L’escalier officiel nous permet, après avoir acquitté nos droits d’entrée, d’accéder à l’immense place d’armes. En face de nous, l’inévitable chapelle.

Le long de l’un des murs, nous découvrons la raison principale de notre visite, l’ancienne borne 569, remplacée désormais sur son emplacement par une version plus moderne.

Une vieille porte…

Le grand puits, avec ses 63,50m de profondeur, est l’une des principales curiosités du fort. Le tunnel de la ligne à grande vitesse passant désormais  juste au-dessous, il a été vidé et complètement exploré à cette occasion.

Pas de bâtiment militaire sans poudrière ! Et la dernière guerre mondiale n’a bien sûr pas épargné cet endroit.

Le tour des bâtiments passe maintenant par l’échauguette.

Nous apercevons ici les casernements Sud, en ruine, que nous ne visiterons pas.

Nous passons ensuite devant la stèle au général Dugommier, mort dans la bataille de Figueres et dont les cendres reposèrent au fort pendant quelques temps.

On aperçoit l’autoroute en contrebas de ce lieu réellement stratégique.

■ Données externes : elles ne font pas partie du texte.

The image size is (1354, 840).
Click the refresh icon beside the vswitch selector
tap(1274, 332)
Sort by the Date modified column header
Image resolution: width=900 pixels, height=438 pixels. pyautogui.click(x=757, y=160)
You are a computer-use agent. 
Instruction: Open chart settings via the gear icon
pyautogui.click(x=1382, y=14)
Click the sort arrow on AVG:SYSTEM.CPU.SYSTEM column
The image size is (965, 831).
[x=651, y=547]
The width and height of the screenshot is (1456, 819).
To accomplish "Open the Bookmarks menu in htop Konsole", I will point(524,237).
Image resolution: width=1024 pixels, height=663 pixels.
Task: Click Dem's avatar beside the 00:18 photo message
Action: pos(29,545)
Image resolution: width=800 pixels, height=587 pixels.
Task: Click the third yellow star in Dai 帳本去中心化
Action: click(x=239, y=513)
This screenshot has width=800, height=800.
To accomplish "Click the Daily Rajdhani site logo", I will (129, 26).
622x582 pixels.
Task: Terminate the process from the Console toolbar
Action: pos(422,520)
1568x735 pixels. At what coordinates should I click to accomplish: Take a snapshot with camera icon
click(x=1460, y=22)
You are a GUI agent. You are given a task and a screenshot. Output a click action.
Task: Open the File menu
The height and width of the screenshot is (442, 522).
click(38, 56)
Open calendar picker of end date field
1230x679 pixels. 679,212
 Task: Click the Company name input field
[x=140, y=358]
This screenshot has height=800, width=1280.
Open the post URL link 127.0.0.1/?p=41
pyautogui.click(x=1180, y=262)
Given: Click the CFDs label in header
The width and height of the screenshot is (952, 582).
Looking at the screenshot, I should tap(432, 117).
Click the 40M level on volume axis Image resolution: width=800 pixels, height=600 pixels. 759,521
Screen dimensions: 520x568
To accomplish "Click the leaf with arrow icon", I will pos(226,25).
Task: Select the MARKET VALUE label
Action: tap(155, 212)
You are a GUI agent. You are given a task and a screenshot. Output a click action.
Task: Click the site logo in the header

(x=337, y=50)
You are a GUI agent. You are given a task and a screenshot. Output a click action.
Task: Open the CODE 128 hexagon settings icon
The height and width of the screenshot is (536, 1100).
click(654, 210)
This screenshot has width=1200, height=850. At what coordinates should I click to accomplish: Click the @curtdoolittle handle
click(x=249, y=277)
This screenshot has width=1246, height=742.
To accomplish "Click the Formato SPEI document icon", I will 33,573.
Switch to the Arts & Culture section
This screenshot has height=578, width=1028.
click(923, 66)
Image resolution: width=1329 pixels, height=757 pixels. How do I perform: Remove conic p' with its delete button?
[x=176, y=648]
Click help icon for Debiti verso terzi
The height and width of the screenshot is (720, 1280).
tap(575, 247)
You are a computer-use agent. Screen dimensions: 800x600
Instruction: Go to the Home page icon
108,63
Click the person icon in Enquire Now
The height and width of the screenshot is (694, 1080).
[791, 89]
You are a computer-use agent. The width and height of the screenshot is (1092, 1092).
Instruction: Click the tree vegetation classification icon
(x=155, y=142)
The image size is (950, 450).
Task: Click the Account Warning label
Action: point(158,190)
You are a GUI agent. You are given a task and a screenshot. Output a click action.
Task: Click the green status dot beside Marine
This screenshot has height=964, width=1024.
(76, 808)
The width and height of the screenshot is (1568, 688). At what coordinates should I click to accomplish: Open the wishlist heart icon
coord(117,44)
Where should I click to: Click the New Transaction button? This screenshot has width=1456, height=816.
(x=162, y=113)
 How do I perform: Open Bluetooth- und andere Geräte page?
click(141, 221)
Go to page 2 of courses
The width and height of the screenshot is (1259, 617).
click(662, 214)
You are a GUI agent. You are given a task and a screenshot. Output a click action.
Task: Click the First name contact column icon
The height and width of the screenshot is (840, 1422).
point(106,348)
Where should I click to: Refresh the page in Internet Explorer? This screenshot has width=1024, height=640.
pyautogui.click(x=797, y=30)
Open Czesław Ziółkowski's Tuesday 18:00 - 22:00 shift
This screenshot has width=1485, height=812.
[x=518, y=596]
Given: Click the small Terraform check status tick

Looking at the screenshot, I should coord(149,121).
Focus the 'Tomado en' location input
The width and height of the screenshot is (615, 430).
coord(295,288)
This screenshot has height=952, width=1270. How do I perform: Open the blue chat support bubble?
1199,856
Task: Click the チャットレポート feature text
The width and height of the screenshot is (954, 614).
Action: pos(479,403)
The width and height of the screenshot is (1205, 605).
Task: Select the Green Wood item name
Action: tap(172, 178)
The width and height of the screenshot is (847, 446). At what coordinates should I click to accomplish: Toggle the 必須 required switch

Côté Nord, toujours le long de l’autoroute, on peut voir la pyramide de Ricardo Bofill, une oeuvre d’art assez monumentale.

Terminons la visite avec une plus modeste sculpture sur la place d’armes, qui apporte un peu de douceur dans cet austère ensemble militaire.

Balade à Perpignan.

Arriver à Portbou, c’est toujours entamer une nouvelle séquence bricolage. Aussi, dès le lundi 17 juillet, 2017, (hé oui, le retard s’accumule encore…) il s’avère INDISPENSABLE de faire une première expédition jusqu’aux grandes surfaces de bricolage situées au nord de Perpignan. Je saisis l’occasion pour me faire déposer en ville et commencer une première visite de la cité, complètement au hasard puisque je n’y connais rien, ce qui facilite les choses au niveau des choix.

Les bignones , qui sont en pleine floraison, attirent mon regard. Les berges de la Basse, la petite rivière qui traverse la ville avant de rejoindre la Têt, sont très fleuries !

Franchissant le cours d’eau pour me diriger vers le centre ville, je remarque vite ce bâtiment Art Nouveau, et m’en approche. C’est le vieux cinéma Castillet, achevé en 1911, et qui abrite encore aujourd’hui une salle de cinéma, en plus de l’agence de la Caisse d’Épargne.

Beaux décors !

Un peu plus loin, c’est le Castillet lui-même, ancienne porte de la ville, qui fut aussi une prison.

La porte Notre-Dame ou petit Castillet, qui fut construite un siècle environ après le premier bâtiment, lorsque celui-ci eût été transformé en prison.

Un peu plus loin, en pénétrant dans la ville, sur la place de la Loge, une belle Vénus du sculpteur Aristide Maillol.

Autour, des maisons très méditerranéennes, avec leurs couleurs chaudes.

L’Hôtel de Ville, ancienne maison consulaire, dont l’édifice primitif remonte au début du XIVe siècle.

Le patio de l’Hôtel de Ville, avec la statue de la Méditerranée de Maillol.

Vue sous un autre angle… elle est belle de toutes les façons !

Autrefois fixée à l’extérieur de la Loge de Mer, la Caravelle est maintenant dans l’Hôtel de Ville.

Une cour intérieure somptueusement dallée.

Au musée Hyacinthe Rigaud, le retable de la Trinité, oeuvre gothique peinte en 1489.

Partout dans les rues, des dallages de marbre rose.

La Basse, désormais canalisée, permet maintenant la promenade sur l’eau dans un cadre de verdure.

Une dernière image de cet étonnant Castillet avant de retrouver mon chauffeur et de repartir plus au sud vers notre nid d’aigle au-dessus de la mer.